“This is likely to pressure some funds to add exposure to Reits,” Todd Rosenbluth, director of ETF & mutual fund research at S&P Global, told the Financial Times.
SEE MORE: 44 Best REITs ETFs to Generate Yields
REITs are securities that trade like a stock and invest in real estate directly through property ownership or mortgages. Consequently, revenue are mainly generated through rents or interest on mortgage loans. To qualify for special tax considerations, the asset also distributes the majority of income, about 90% of taxable profits, to investors as dividends.
Investors interested in gaining exposure to the broad REITs sector have a number of broad options available. For instance, the Vanguard REIT ETF (NYSEArca: VNQ), SPDR Dow Jones REIT ETF (NYSEArca: RWR) and iShares Dow Jones US Real Estate Index Fund (NYSEArca: IYR) are among the most popular REIT ETF plays.

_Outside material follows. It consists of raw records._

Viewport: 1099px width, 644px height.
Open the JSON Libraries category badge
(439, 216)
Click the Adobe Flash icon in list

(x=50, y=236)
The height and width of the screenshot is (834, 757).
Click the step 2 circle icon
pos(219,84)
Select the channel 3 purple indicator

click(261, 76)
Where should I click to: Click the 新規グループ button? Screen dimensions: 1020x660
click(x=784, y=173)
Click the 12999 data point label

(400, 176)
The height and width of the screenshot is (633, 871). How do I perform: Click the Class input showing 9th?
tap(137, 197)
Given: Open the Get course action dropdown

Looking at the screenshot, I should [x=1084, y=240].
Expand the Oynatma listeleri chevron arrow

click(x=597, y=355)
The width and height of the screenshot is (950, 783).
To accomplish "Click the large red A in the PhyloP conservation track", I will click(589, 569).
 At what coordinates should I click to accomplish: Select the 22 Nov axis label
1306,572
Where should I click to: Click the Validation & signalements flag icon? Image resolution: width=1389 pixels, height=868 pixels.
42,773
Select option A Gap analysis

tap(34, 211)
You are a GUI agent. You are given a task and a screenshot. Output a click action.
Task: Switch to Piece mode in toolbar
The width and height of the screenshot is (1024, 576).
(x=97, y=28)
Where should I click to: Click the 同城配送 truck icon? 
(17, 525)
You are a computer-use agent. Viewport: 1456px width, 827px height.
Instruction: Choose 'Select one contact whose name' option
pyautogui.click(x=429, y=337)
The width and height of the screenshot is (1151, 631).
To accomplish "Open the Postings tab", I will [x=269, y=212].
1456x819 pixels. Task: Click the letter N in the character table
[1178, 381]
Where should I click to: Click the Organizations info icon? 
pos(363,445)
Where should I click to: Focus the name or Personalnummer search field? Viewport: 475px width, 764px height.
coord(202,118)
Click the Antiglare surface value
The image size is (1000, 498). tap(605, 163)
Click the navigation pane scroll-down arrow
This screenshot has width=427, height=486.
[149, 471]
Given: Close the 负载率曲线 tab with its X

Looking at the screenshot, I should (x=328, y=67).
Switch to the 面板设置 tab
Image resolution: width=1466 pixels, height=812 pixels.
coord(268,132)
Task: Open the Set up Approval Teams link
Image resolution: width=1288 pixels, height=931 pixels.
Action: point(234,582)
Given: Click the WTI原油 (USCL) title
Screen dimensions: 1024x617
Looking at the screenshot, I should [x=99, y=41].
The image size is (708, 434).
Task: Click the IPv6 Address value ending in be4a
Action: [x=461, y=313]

In anticipation of the new REITs classification, State Street Global Advisor also came out with the Financial services Select Sector SPDR Fund (NYSEArca: XLFS) and the Real Estate Select Sector SPDR Fund (NYSEArca: XLRE) back in October – the fund operator, though, will still operate the broader Financial Services Select Sector SPDR (NYSEArca: XLF).